Die Bundesanwaltschaft sieht Zschäpe als Mittäterin und fordert lebenslange Haft mit anschließender Sicherungsverwahrung. Ihre drei Pflichtverteidiger halten lediglich eine Strafe für einfache Brandstiftung - Zschäpe hat die letzte Wohnung des Trios angezündet und das auch gestanden - für angebracht. Ihre beiden Wunschverteidiger halten höchstens zehn Jahre Haft wegen Beihilfe bei zahlreichen Überfällen für gerechtfertigt.

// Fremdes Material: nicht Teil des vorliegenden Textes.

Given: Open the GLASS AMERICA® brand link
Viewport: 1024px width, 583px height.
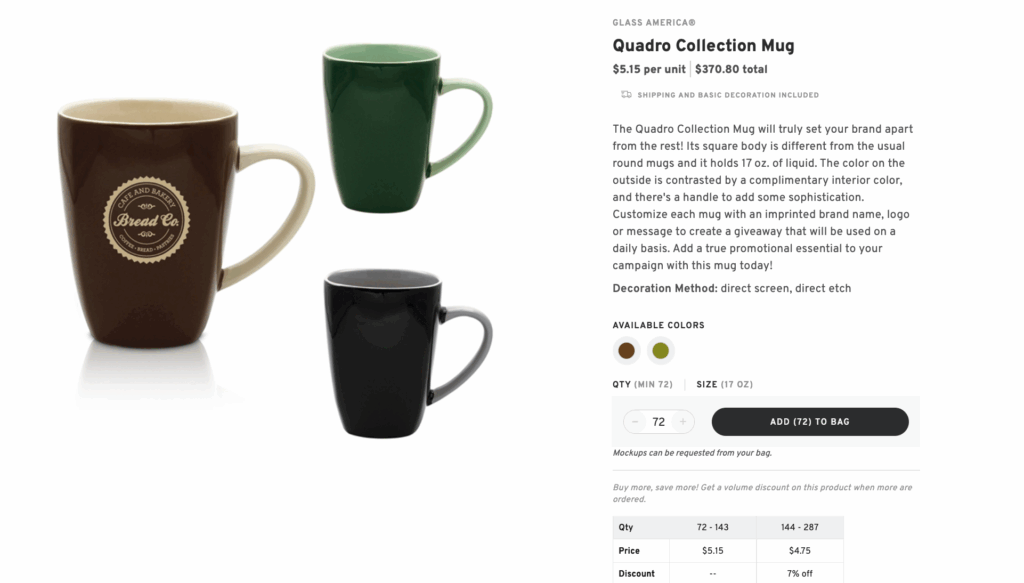Looking at the screenshot, I should coord(654,21).
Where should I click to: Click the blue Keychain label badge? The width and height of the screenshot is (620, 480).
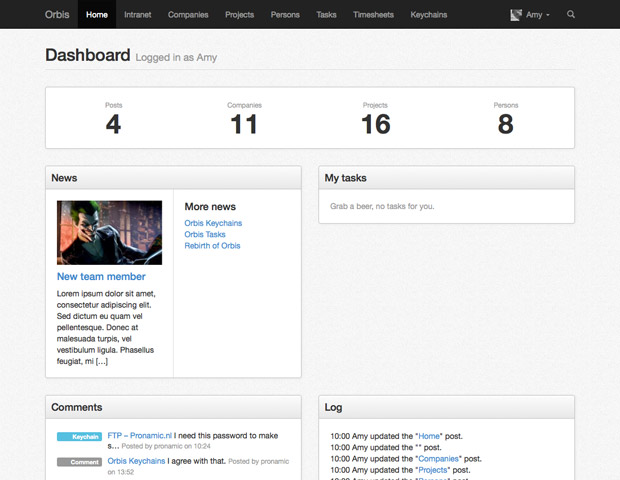(79, 437)
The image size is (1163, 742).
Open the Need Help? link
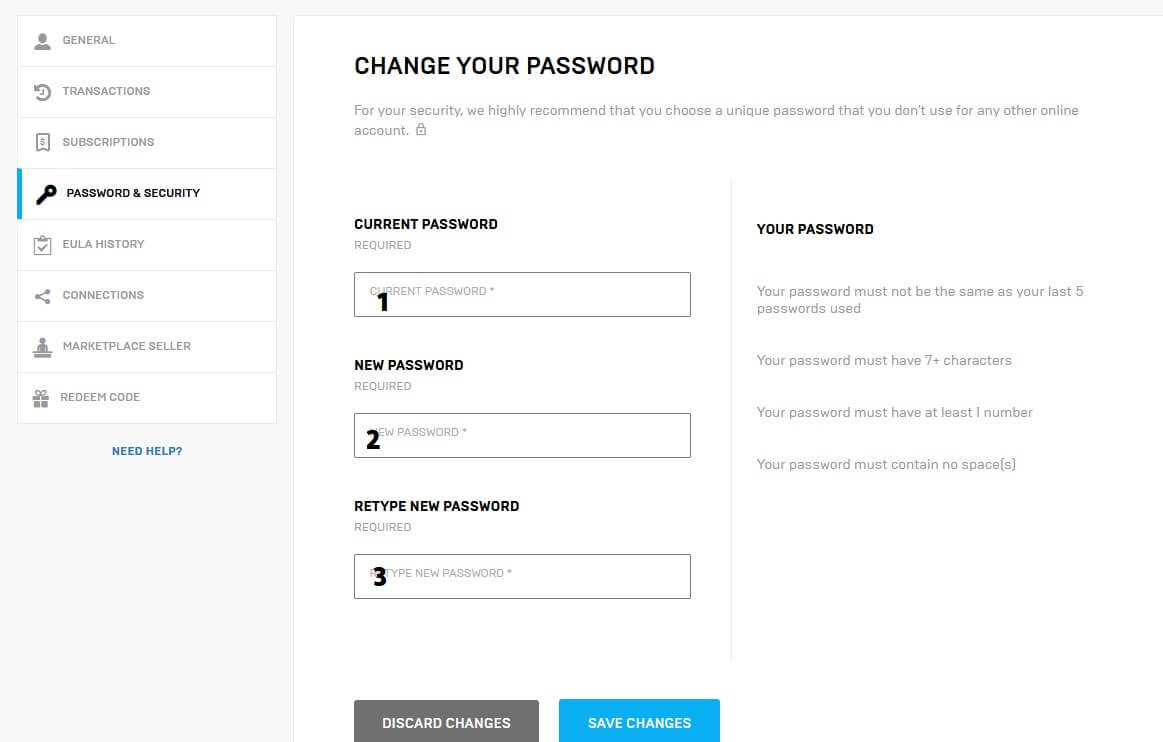[x=147, y=451]
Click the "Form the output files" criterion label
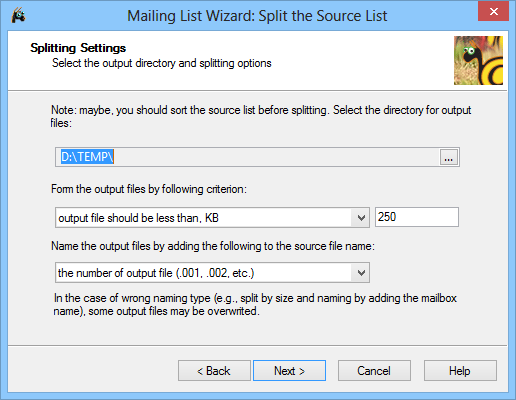This screenshot has height=400, width=516. click(149, 189)
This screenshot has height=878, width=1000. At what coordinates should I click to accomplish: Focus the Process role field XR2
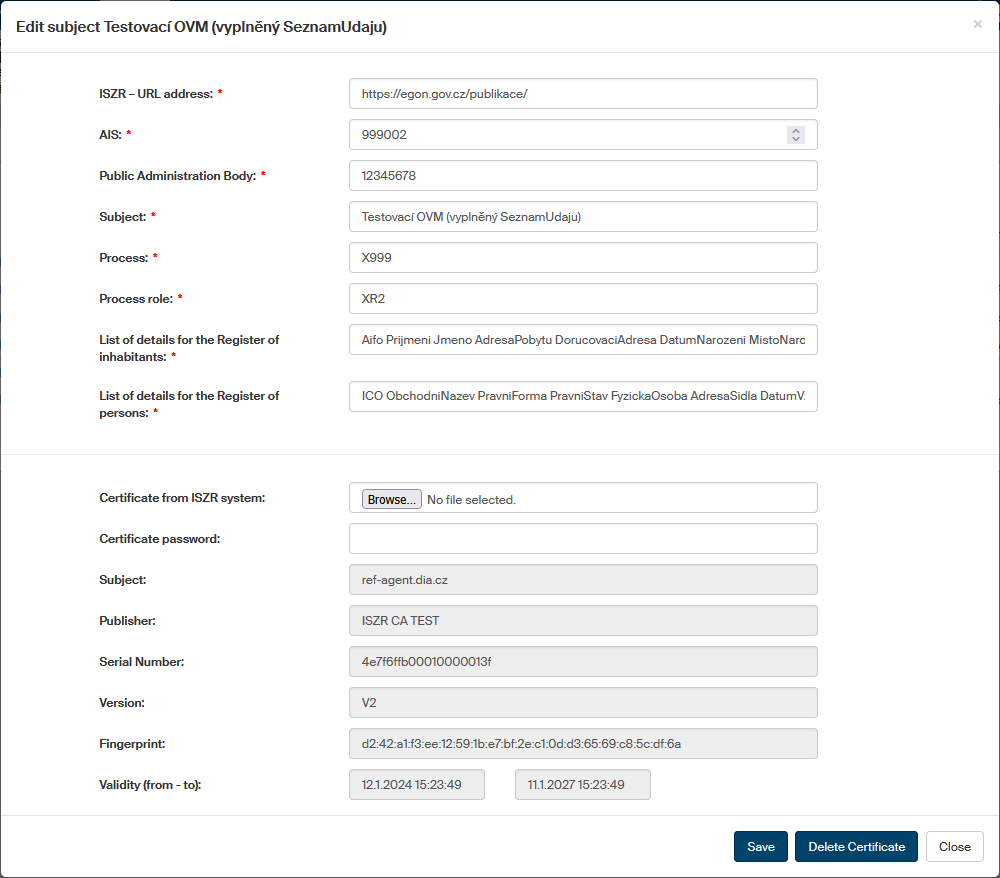tap(583, 298)
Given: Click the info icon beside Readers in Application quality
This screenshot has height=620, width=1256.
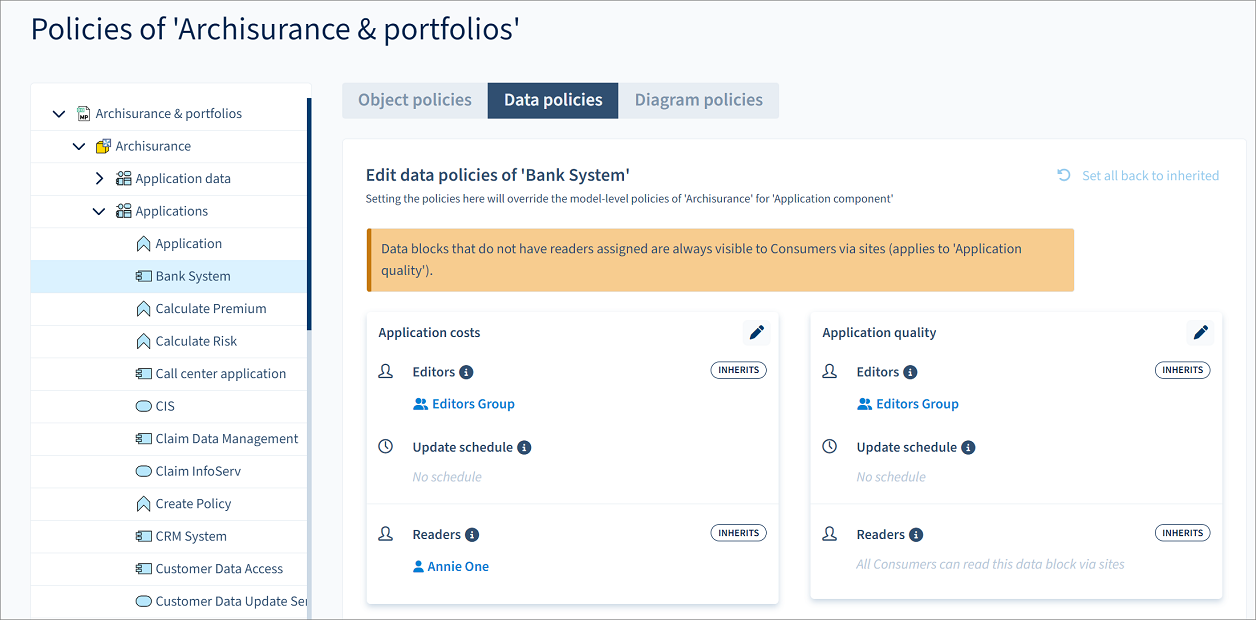Looking at the screenshot, I should click(x=916, y=535).
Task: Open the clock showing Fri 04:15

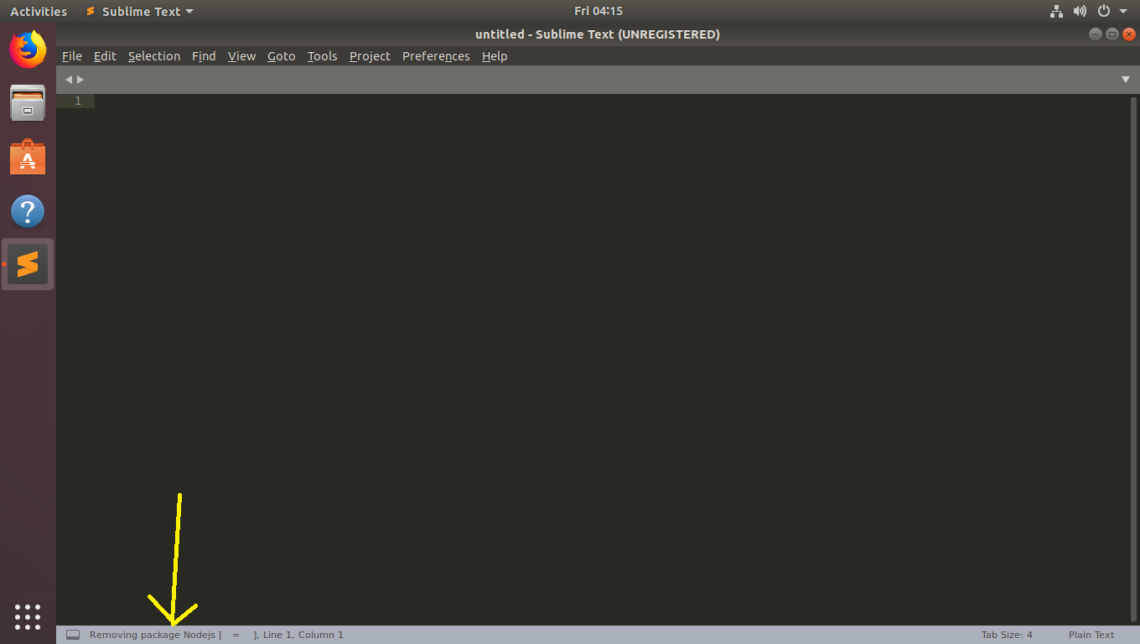Action: [598, 11]
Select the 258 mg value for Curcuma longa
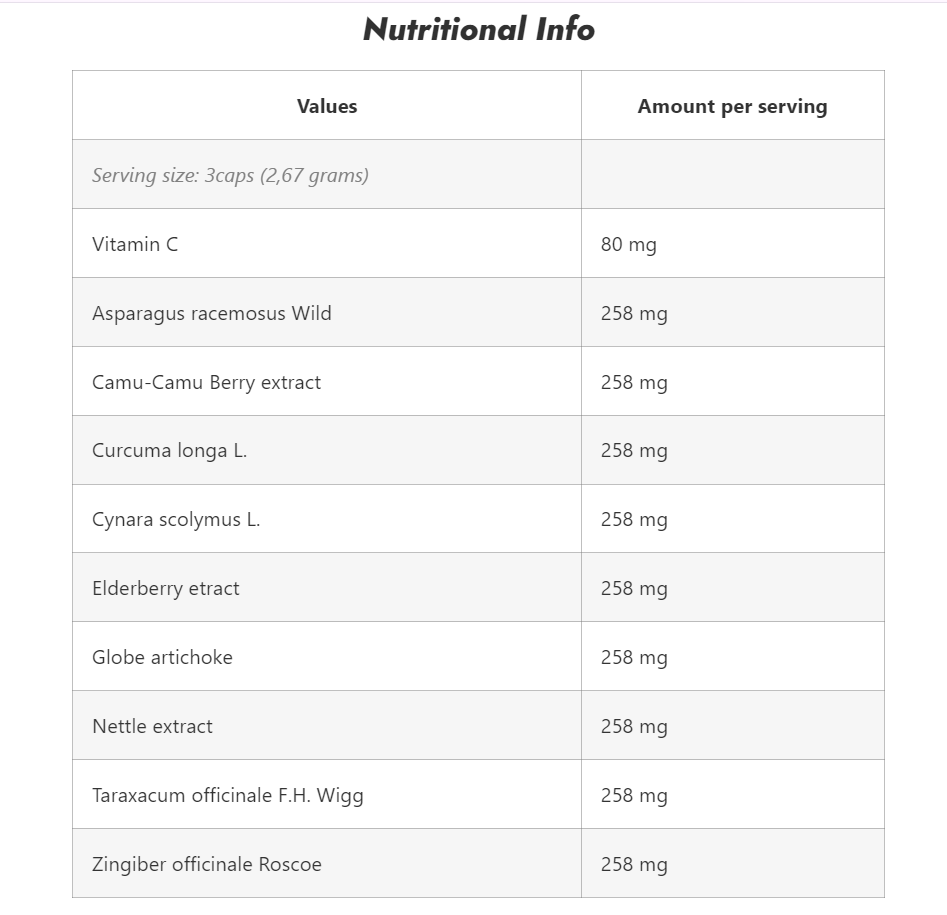 634,451
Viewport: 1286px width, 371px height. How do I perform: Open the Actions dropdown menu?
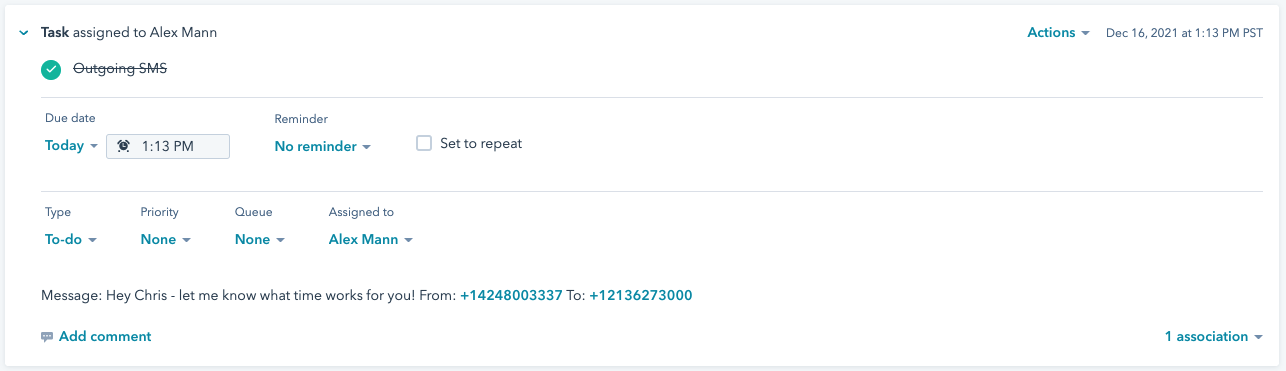(1058, 33)
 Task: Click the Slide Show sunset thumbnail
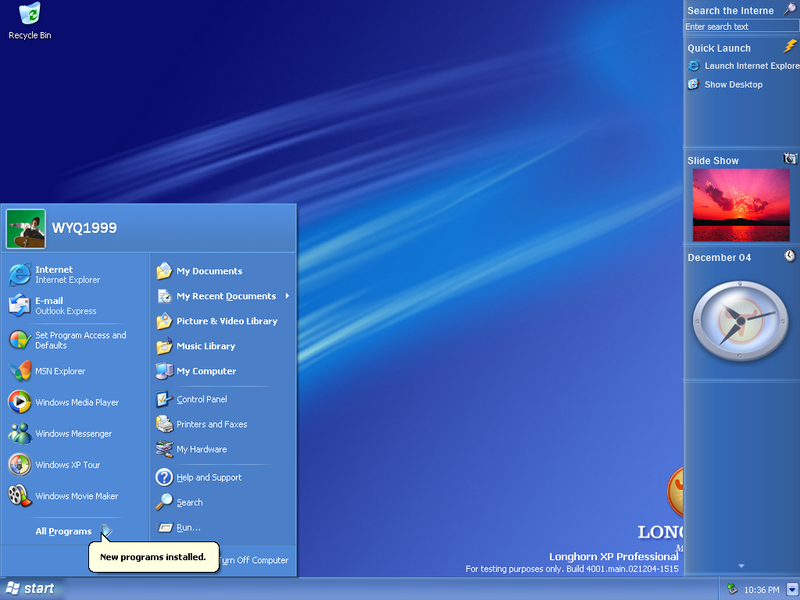point(741,204)
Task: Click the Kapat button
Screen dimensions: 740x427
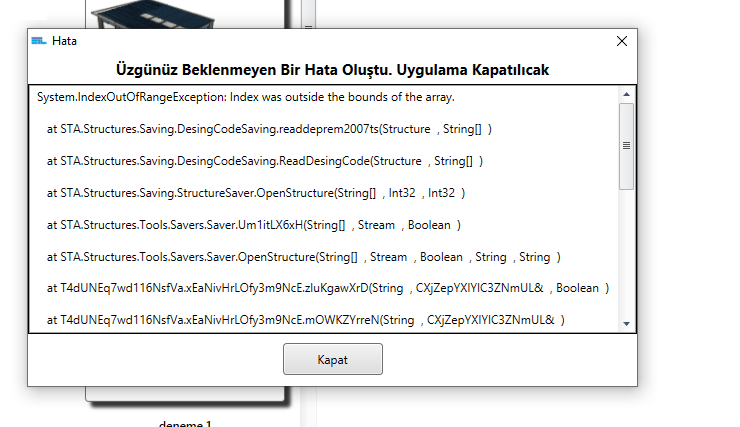Action: (332, 359)
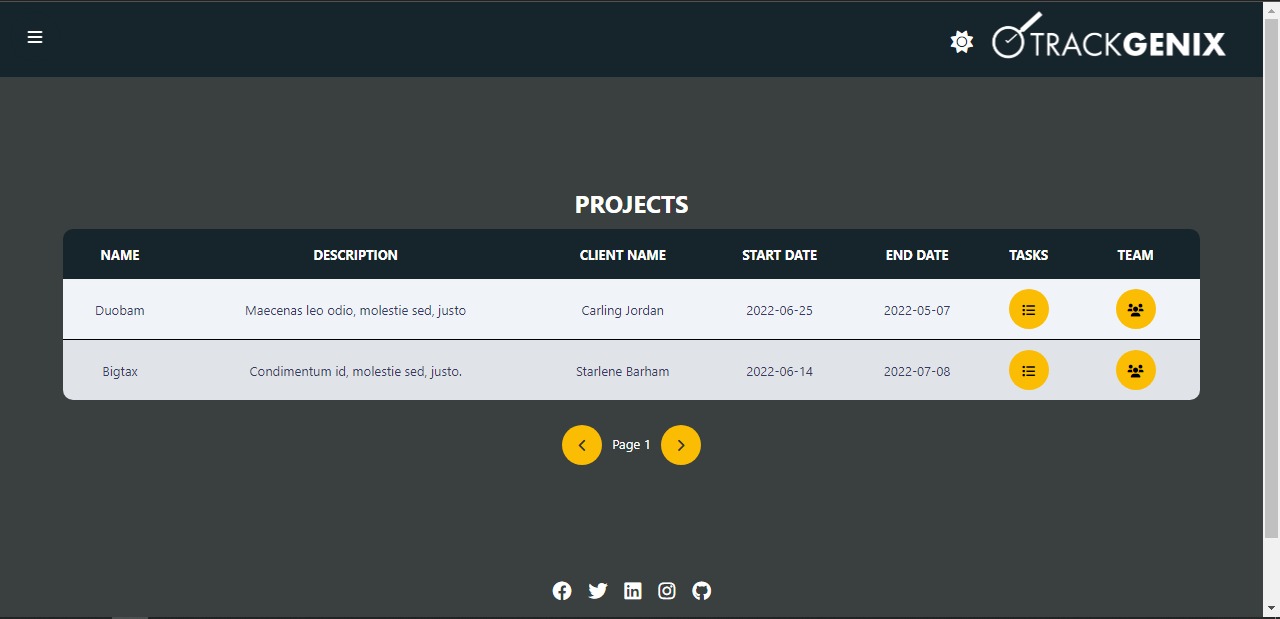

NSU-Prozess: Urteil fällt am 11. Juli

Nach Zschäpe spricht am Dienstagmorgen Holger G. Er entschuldige sich bei den Angehörigen und hoffe auf ein mildes Urteil, sagt er knapp. Der frühere NPD-Funktionär Ralf Wohlleben findet, er habe seiner im Prozess vorgetragenen Erklärung nichts hinzuzufügen. André E. bleibt stumm.

"Ich bin damals auf der Suche nach mir selbst in die falsche Richtung gelaufen. Ich habe einen Fehler gemacht, der mich nun wieder einholt", sagt Carsten S. mit tränenerstickter Stimme.

Er müsse nun lernen, mit diesem Fehler und der Schuld zu leben. Dass sich die Hinterbliebenen von Enver Simsek († 11. September 2000), Theodoros Boulgarides († 15. Juni 2005) und Mehmet Kubasik († 4. April 2006) mit ihm getroffen hätten, bedeute ihm sehr viel.

Den vier Männern drohen teils langjährige Haftstrafen.